National Center for Collaborative Healthcare Innovation, Veterans Affairs Palo Alto Health Care System, Palo Alto, CA, United States.
JMIR Nurs. 2024 Nov 22;7:e59619. doi: 10.2196/59619.
Optimal nurse staffing levels have been shown to impact patients' prognoses and safety, as well as staff burnout. The predominant method for calculating staffing levels has been patient-to-nurse (P/N) ratios and nursing hours per patient day. However, both methods fall short of addressing the dynamic nature of staffing needs that often fluctuate throughout the day as patients' clinical status changes and new patients are admitted or discharged from the unit.
In this evaluation, the Veterans Affairs Palo Alto Health Care System (VAPAHCS) piloted a new dynamic bed count calculation in an effort to target optimal staffing levels every hour to provide greater temporal resolution on nurse staffing levels within the Veterans Health Administration.

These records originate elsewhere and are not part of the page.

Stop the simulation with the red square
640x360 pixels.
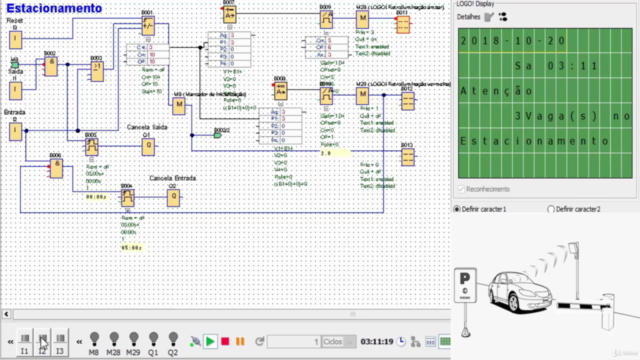(x=225, y=341)
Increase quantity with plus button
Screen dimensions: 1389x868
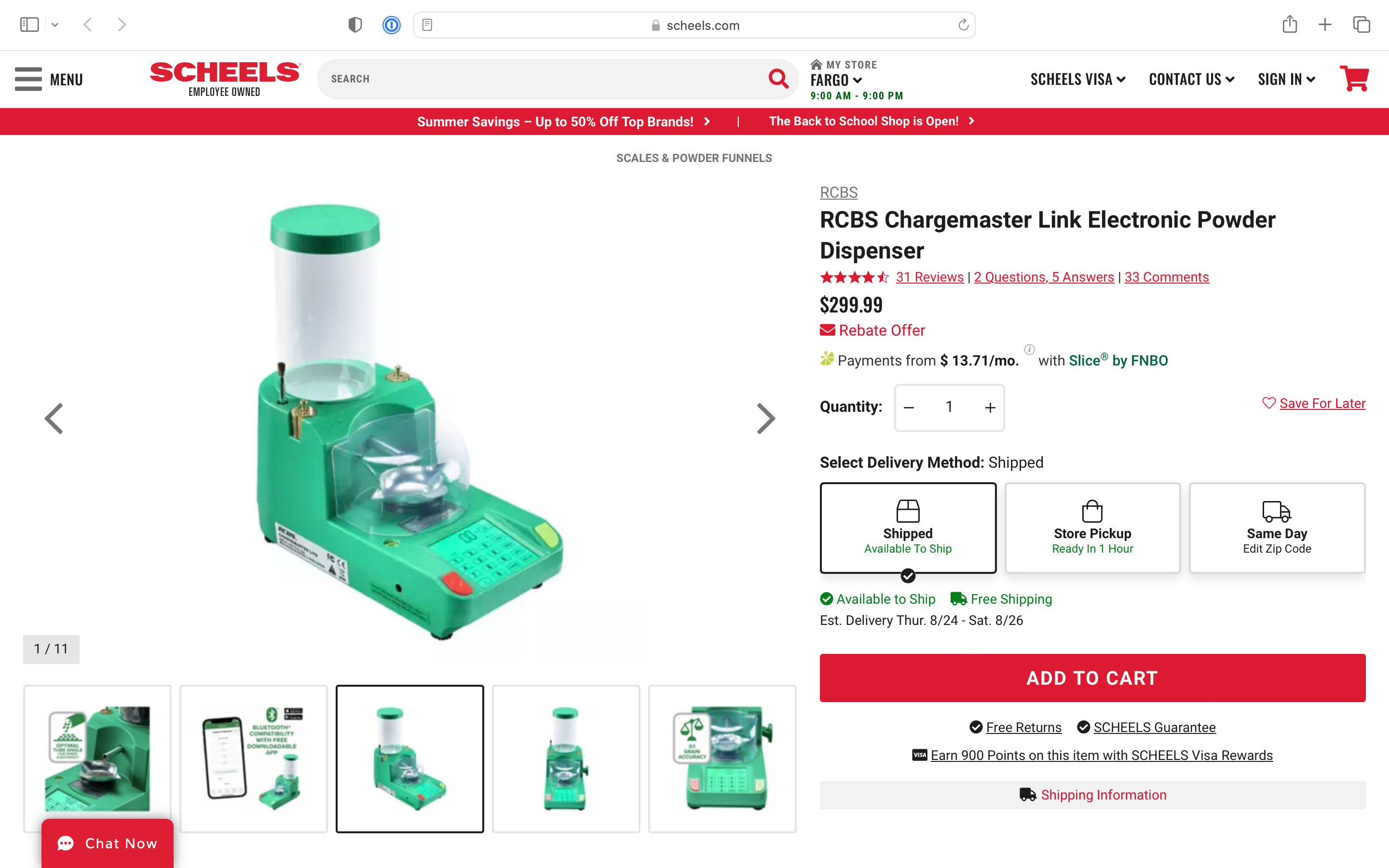click(990, 407)
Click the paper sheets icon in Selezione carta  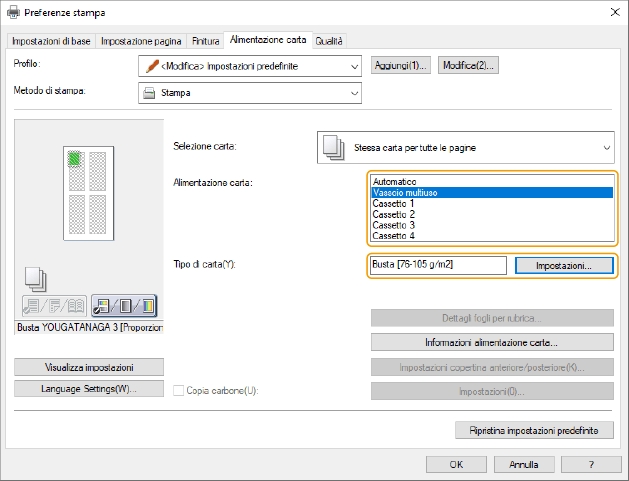335,147
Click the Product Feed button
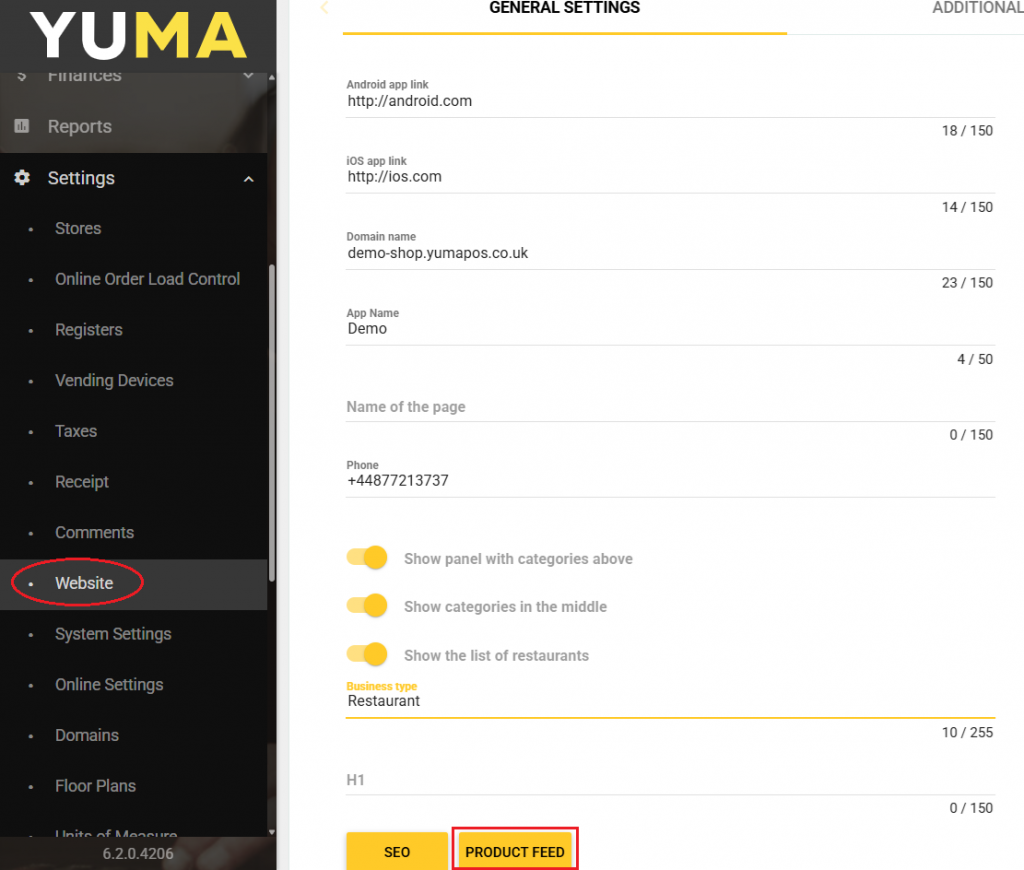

The dynamic bed count uses elements from both the nursing hours per patient day and P/N ratio to calculate current and target staffing levels, every hour, while balancing across nurse types (registered nurses to nurse assistants) to provide improved temporal insight into staff allocation. The dynamic bed count was compared with traditional P/N ratio methods of calculating patient capacity at the VAPAHCS, to assess optimal patient capacity within their acute care ward from January 1, 2023, through May 25, 2023. Descriptive statistics summarized patient capacity variables across the intensive care unit (ICU), medical-surgical ICU, and 3 acute care units. Student t tests (2-tailed) were used to analyze differences between patient capacity measures.
Hourly analysis of patient capacity information displayed how the dynamic bed count provided improved temporal resolution on patient capacity. Comparing the dynamic bed count to the P/N ratio, we found the patient capacity, as determined by the P/N ratio, was, on average, higher than that of the dynamic bed count across VAPAHCS acute care units and the medical-surgical ICU (P<.001). For example, in acute care unit 3C, the average dynamic bed count was 21.6 (SD 4.2) compared with a P/N ratio of 28.6 (SD 3.2). This suggests that calculating patient capacity using P/N ratios alone could lead to units taking on more patients than what the dynamic bed count suggests the unit can optimally handle.
As a new patient capacity calculation, the dynamic bed count provided additional details and timely information about clinical staffing levels, patient acuity, and patient turnover. Implementing this calculation into the management process has the potential to empower departments to further optimize staffing and patient care.
已证实,最佳护士配备水平会影响患者的预后和安全,以及员工的倦怠程度。计算人员配备水平的主要方法是患者与护士的比例(P/N 比)和每位患者每天的护理小时数。然而,这两种方法都未能解决人员配备需求的动态性质,因为随着患者临床状况的变化以及新患者入院或出院,人员配备需求在一天中经常波动。
在这项评估中,退伍军人事务帕洛阿尔托医疗保健系统(VAPAHCS)试点了一种新的动态床位计算方法,旨在每小时确定最佳人员配备水平,以便在退伍军人健康管理局内提供更具时间分辨率的护士人员配备水平。
动态床位计数使用患者每天护理小时数和 P/N 比中的元素来计算当前和目标人员配备水平,每小时一次,同时平衡护士类型(注册护士到护士助理)以提供对员工分配的更深入的时间洞察力。动态床位计数与 VAPAHCS 计算患者容量的传统 P/N 比方法进行了比较,以评估急性护理病房内的最佳患者容量,时间范围为 2023 年 1 月 1 日至 2023 年 5 月 25 日。描述性统计数据总结了重症监护病房(ICU)、内科-外科 ICU 和 3 个急性护理病房的患者容量变量。使用学生 t 检验(双侧)分析患者容量测量值之间的差异。
患者容量信息的每小时分析显示了动态床位计数如何提供对患者容量的更具时间分辨率的了解。将动态床位计数与 P/N 比进行比较,我们发现,根据 P/N 比确定的患者容量在 VAPAHCS 急性护理病房和内科-外科 ICU 中平均高于动态床位计数(P<.001)。例如,在 3C 急性护理病房,平均动态床位计数为 21.6(SD 4.2),而 P/N 比为 28.6(SD 3.2)。这表明,仅使用 P/N 比计算患者容量可能导致单位承担比动态床位计数建议的单位能够最佳处理的更多患者。
作为一种新的患者容量计算方法,动态床位计数提供了有关临床人员配备水平、患者病情严重程度和患者周转率的更多详细信息和及时信息。将此计算纳入管理流程有可能使部门能够进一步优化人员配备和患者护理。